We reach adulthood and the messages continue. Just listen to how TV, especially commercials, portrays the “ideal” woman or man and how social media can crucify an individual because anonymity allows it. By now, though, we hopefully begin to learn that we do have choices in life and don’t have to be dictated to by anyone. We realize that society will respond to us in certain ways depending upon how we present ourselves. Face to face interaction encourages a more realistic appraisal than social media of how we fit within the world, but that is unfortunately becoming less common. Romantic involvements become fertile ground for recreating the unresolved dramas of childhood. Some of these relationships foster emotional growth that is positive in itself but comes at the cost of more injury to that strong and vital birth spirit. Death, divorce and disease happen.

Many of us later in life begin to realize that who we have become is not who we want to be. We may feel discouraged, that something is missing in our lives. We have lost our true selves playing the game of life. All that programming of the earlier years and the busyness of adult life has hidden our true essence. We may have learned to please others and become neglectful of our own wants and needs.

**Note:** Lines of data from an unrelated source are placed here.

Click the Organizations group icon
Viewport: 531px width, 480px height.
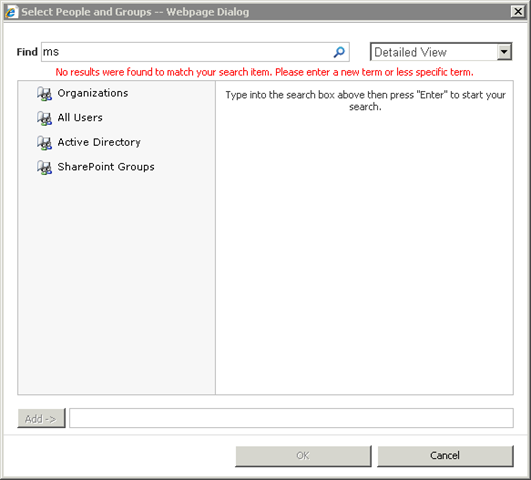pos(44,93)
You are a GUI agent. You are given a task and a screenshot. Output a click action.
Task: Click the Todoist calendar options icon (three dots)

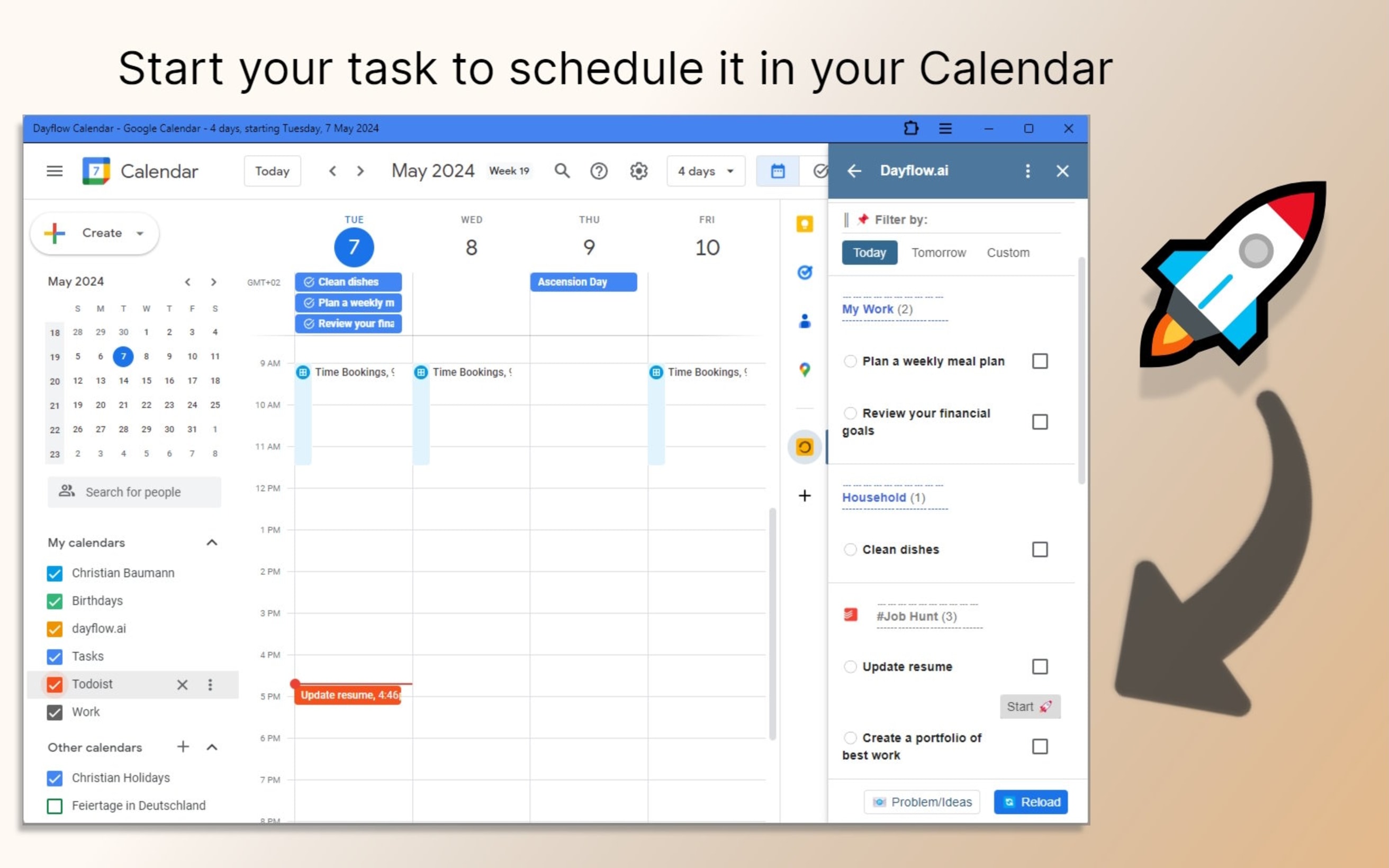pyautogui.click(x=210, y=684)
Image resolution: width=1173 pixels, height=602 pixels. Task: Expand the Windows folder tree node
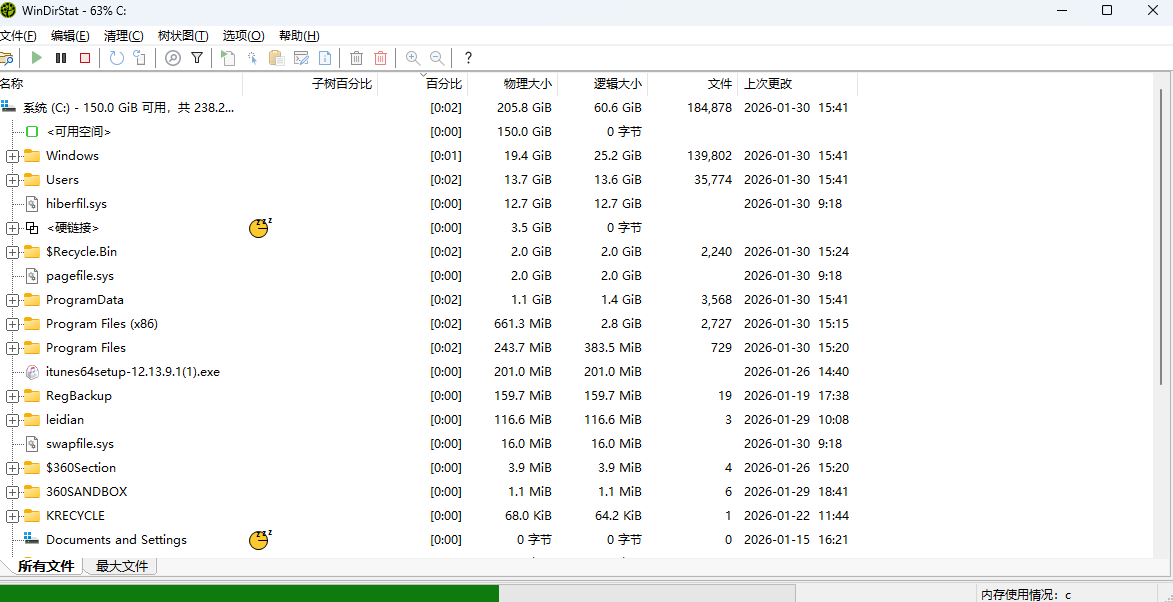[12, 156]
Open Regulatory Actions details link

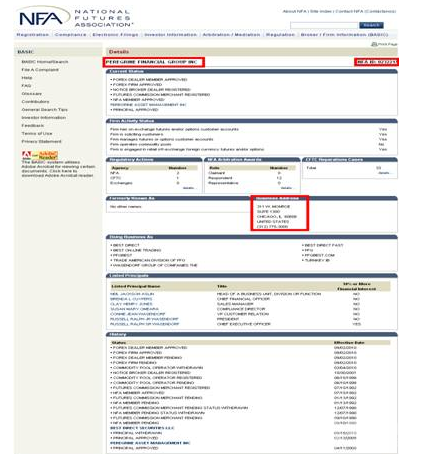click(x=188, y=188)
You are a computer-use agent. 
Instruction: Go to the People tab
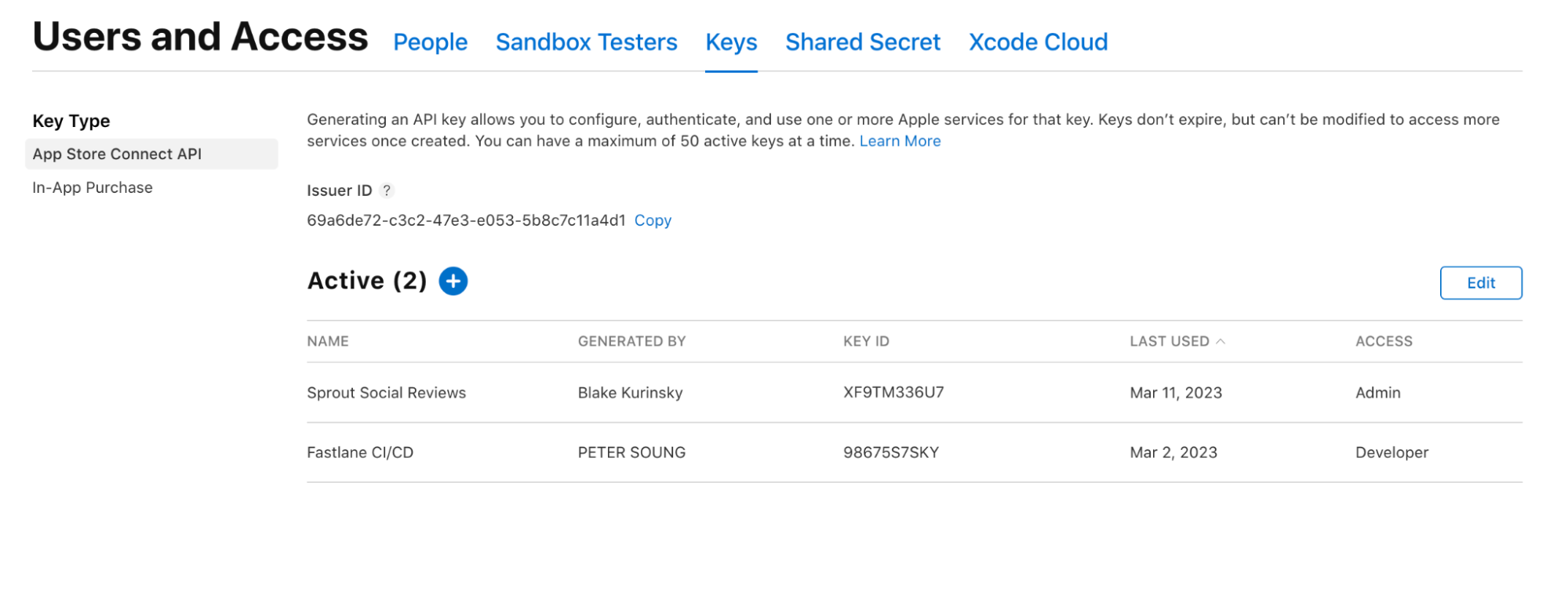pyautogui.click(x=430, y=42)
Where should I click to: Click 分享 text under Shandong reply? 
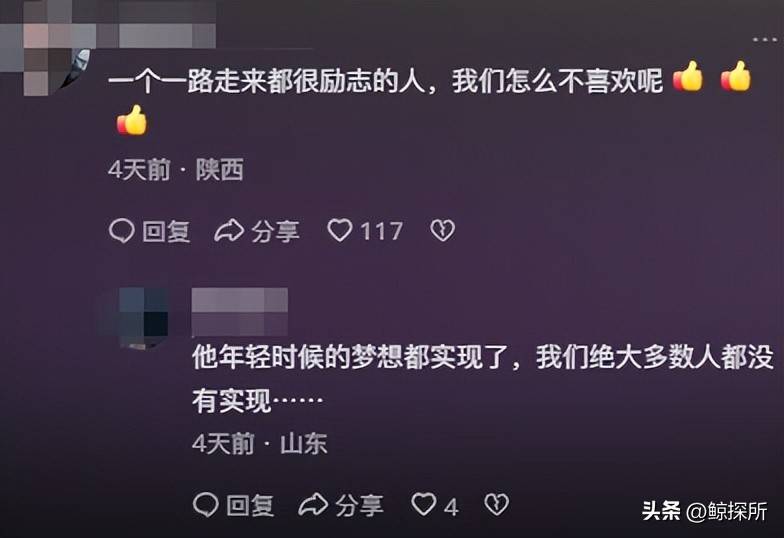(359, 505)
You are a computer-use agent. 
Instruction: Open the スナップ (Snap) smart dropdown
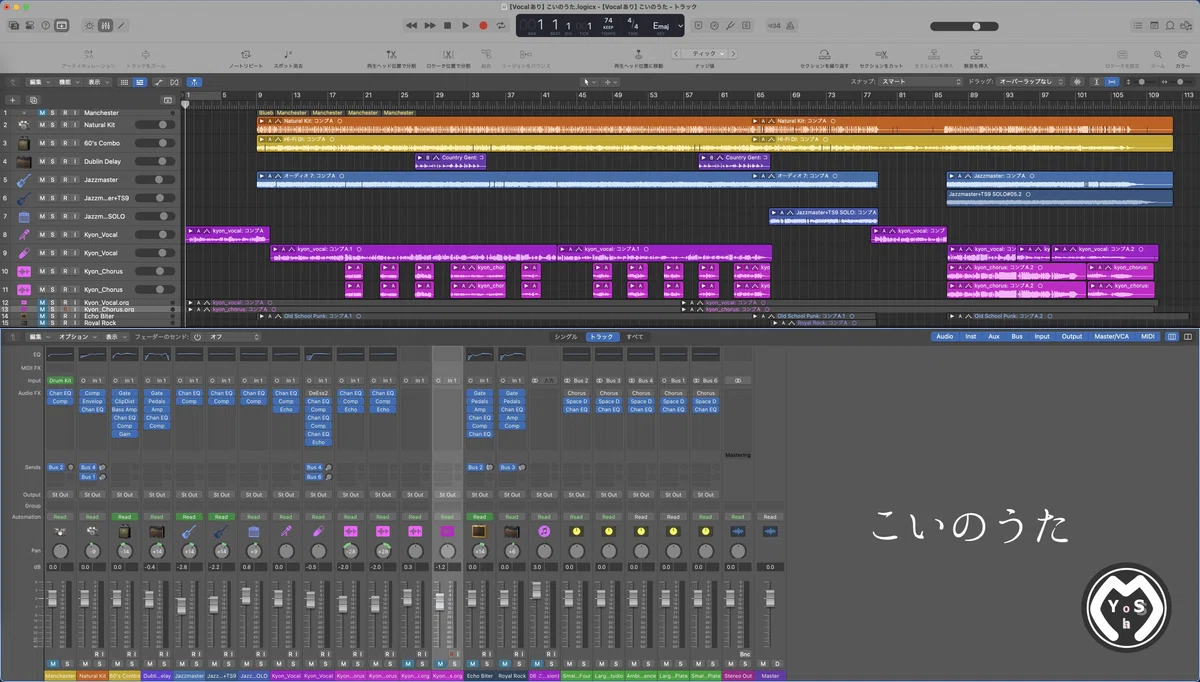click(921, 81)
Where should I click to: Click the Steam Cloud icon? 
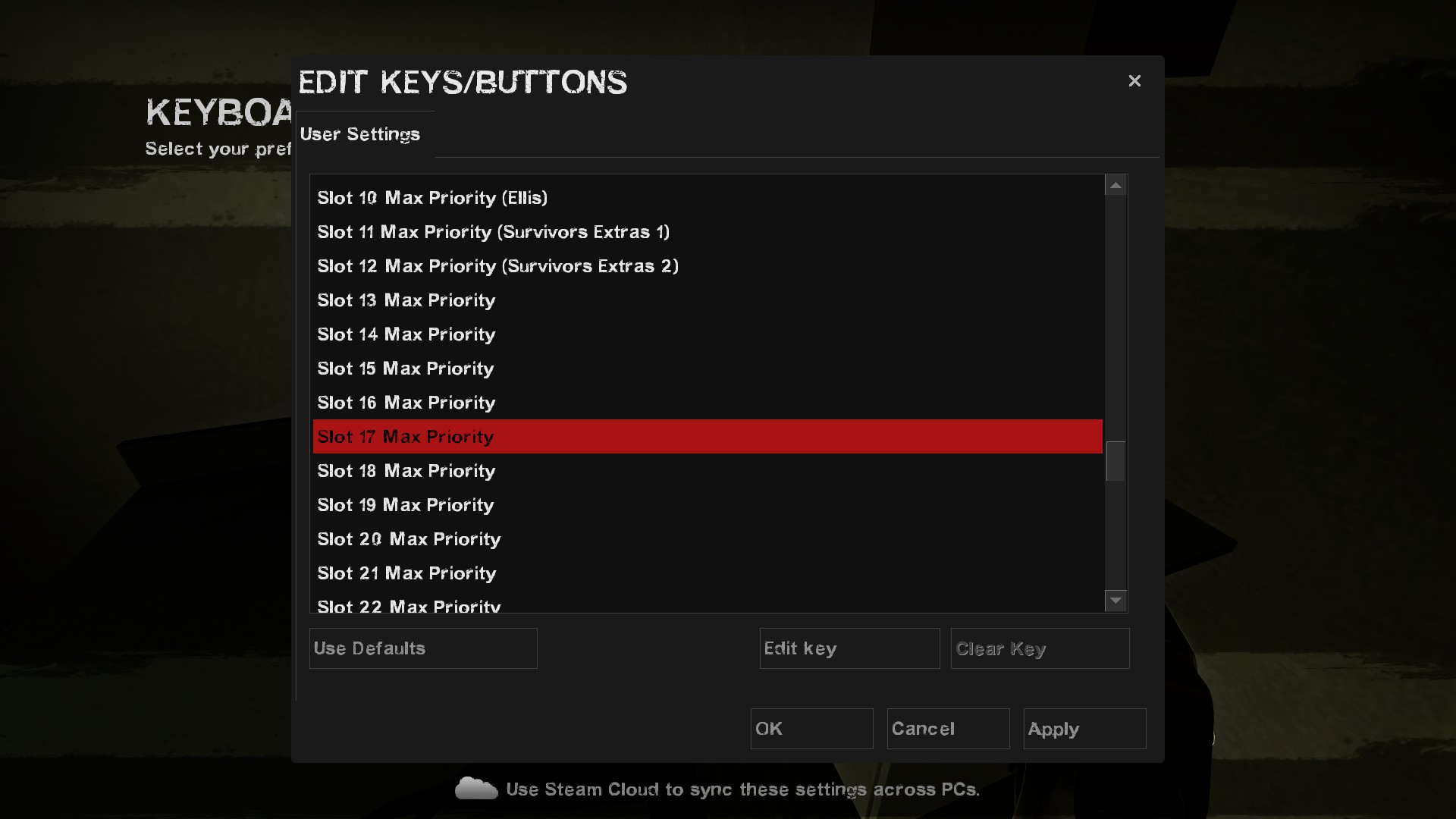point(475,789)
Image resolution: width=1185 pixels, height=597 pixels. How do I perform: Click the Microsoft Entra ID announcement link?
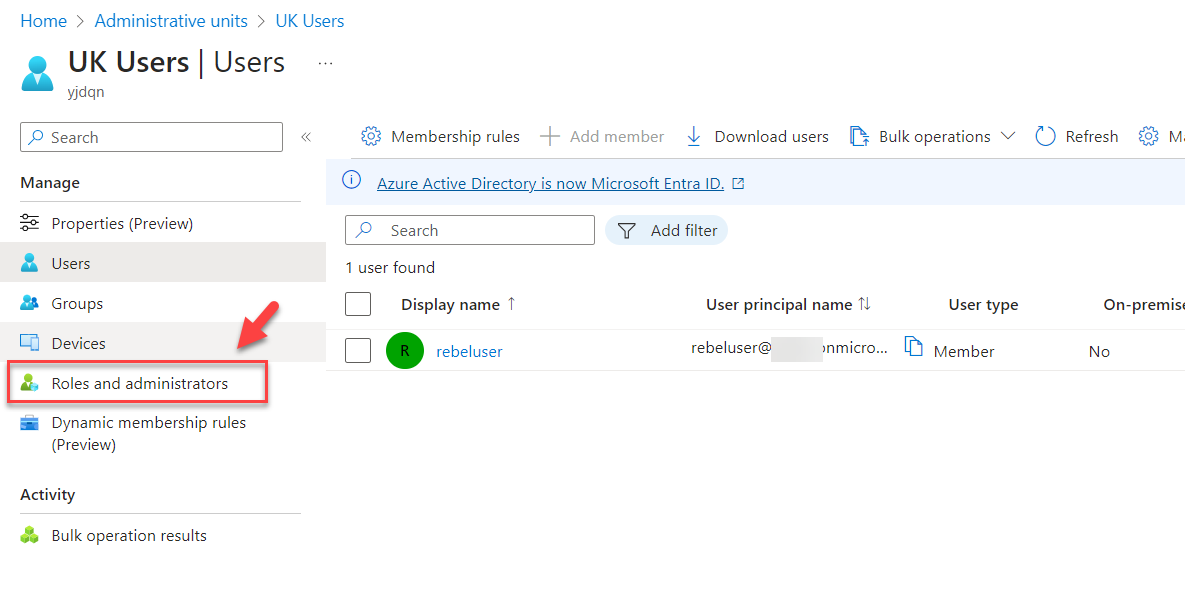pyautogui.click(x=551, y=183)
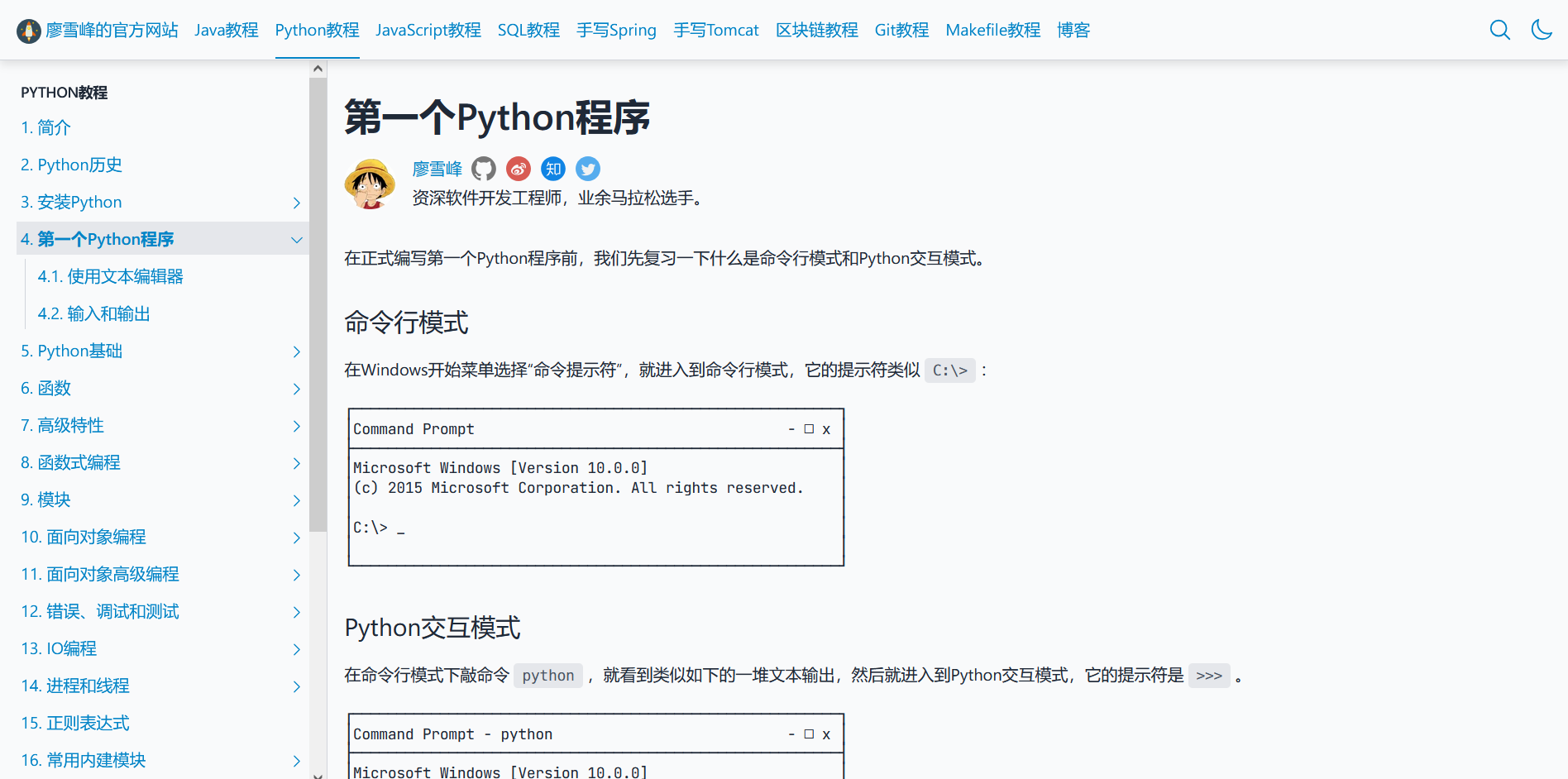
Task: Open the Weibo share icon
Action: [519, 169]
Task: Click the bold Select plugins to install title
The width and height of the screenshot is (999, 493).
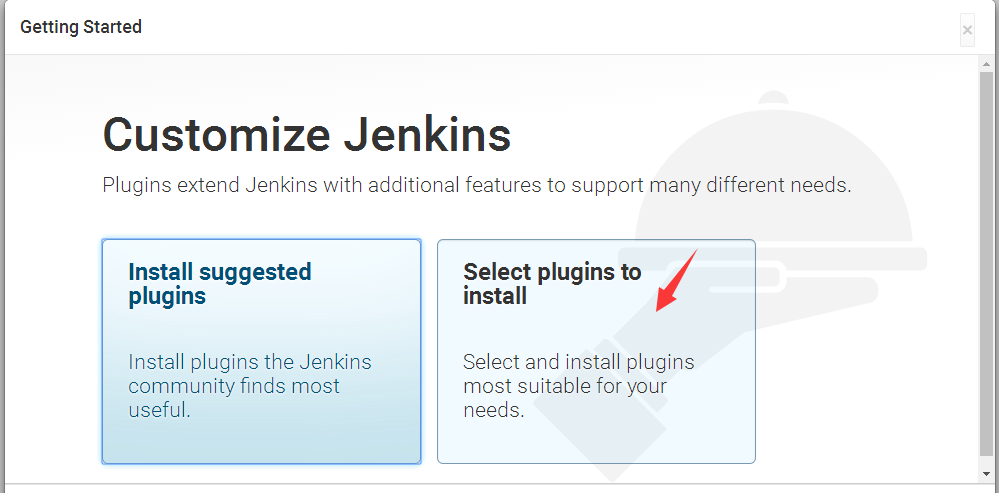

The good news is that at the core of our being, our true self still exists. It is capable of being found if you begin peeling away and letting go of the layers of guilt, inadequacy, and stress that you have allowed society to place upon you. Begin by realizing that your true happiness does not depend on anyone or anything else. It simply lives inside of you as the joy of your existence. This is what you felt when you were born; it is the true essence of who you really are. Spirituality and meditation can help you find it. If that isn’t enough, play back some of those positive tapes from your childhood. Not all parental messages are negative. My father used to say to me,”You can do anything anyone else can do, and chances are you can do it better.” The bottom line is that you are good enough; you always have been and always will be good enough to accomplish whatever you truly wish to do in life.